Speaking of slogans-remember when the Big 12 tried to brand themselves as “One True Champion”? That and a quarter used to get you two eggs, bacon and toast at the Little Gem.
Once proud champions...well you have to wonder about Miami. One week after UNC runs all over them on the field we find out that UNC frats were pushing more weight too. Just shocking that the Canes can’t even win the ACC drug race….and people voted Manny Diaz for coach of the year? Jimmie Johnson is rolling over on his yacht
If your neighborhood carolers don’t perform “Christmas in Hollis” then you should find a new neighborhood
Garrett Shrader’s beard got a lot of love but real Syracuse fans know he’ll need to trim that down to a chinstrap look if he really wants to assimilate to the Orange
Shame we don’t get to watch ACC Salesman of the Year Mike Brey stalking the sidelines in the Dome tomorrow night. Mike’s loving this sideline casual look as he can head right from the games to his dinner with Paulie Walnuts at the Bada Bing
Poor Joe Girard- going through the full Syracuse experience in the first 15 months. Underrated bench guy to overhyped next GOAT back to dartboard material. The support group meets on the 2nd Thursday of the month and Trevor Cooney will save you a seat next to the donuts and coffee
Kamila Cardoso was 10 of 11 from the field the other day. 91%. Higher than “A Charlie Brown Christmas” rates on Rotten Tomatoes. That’s impressive and I don’t want to hear anything about women’s hoops from any of you blockheads.

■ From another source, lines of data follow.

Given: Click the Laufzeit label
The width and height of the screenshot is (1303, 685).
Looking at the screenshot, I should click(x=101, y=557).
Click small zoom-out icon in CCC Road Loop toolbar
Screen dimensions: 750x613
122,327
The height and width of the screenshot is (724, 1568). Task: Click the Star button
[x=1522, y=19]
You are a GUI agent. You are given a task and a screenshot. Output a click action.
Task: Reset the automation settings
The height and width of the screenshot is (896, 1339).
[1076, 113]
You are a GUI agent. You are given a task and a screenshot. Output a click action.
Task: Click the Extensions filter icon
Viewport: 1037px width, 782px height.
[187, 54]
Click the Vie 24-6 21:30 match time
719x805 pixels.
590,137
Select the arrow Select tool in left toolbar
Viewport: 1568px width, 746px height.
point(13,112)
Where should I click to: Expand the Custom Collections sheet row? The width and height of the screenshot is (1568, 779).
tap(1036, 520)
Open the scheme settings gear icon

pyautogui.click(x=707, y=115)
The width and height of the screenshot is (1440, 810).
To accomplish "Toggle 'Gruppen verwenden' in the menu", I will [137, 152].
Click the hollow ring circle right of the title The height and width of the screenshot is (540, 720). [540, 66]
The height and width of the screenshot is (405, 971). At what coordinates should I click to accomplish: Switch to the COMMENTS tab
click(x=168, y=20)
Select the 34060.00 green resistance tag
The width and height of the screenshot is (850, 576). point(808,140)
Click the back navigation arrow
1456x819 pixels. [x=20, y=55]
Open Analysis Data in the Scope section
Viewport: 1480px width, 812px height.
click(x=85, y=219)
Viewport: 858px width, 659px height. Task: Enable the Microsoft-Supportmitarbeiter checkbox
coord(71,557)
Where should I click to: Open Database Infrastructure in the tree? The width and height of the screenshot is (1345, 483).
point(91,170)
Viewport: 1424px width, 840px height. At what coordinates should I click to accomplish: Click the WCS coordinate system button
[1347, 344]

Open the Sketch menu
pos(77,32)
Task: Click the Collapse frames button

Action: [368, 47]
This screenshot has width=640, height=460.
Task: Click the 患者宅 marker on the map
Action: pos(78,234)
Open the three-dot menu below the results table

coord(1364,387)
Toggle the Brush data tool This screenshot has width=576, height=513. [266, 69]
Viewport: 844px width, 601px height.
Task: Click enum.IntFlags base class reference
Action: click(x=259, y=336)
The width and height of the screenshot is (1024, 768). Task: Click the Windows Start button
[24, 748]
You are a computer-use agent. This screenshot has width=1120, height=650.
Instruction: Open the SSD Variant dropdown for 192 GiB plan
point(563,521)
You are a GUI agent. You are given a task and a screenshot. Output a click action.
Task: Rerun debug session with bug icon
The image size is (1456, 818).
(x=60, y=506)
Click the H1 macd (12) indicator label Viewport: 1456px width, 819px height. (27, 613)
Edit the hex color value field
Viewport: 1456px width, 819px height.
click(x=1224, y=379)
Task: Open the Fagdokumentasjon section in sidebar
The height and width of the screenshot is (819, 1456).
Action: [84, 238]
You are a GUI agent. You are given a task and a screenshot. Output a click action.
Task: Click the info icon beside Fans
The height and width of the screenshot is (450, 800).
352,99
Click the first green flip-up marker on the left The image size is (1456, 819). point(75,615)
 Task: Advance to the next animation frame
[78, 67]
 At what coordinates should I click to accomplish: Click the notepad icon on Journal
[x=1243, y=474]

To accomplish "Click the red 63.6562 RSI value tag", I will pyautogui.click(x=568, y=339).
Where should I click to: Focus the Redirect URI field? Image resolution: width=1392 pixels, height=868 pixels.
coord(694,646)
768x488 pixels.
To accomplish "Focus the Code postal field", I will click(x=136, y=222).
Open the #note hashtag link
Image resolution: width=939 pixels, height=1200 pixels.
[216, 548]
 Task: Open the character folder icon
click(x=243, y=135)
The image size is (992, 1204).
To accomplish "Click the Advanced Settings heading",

Should Quincy Guerrier say “Je déclare pour le repêchage de la NBA” at the conclusion of the season the only correct response is “Bonne Chance Homme de Bonbons”
Kentucky is 1-6 and Coach Cal is calling out a player for selfish behavior on Twitter. Maybe he can call Rand Paul to try and save this Lexington fiasco.
Before we wrap this present up and shove it under the tree we congratulate Marty Hehir who ran a marathon in roughly the time it takes you to get through the Dunkin Donuts drive-thru on a Saturday morning. Well done Marty. Mother’s Cupboard should name a dish in your honor now.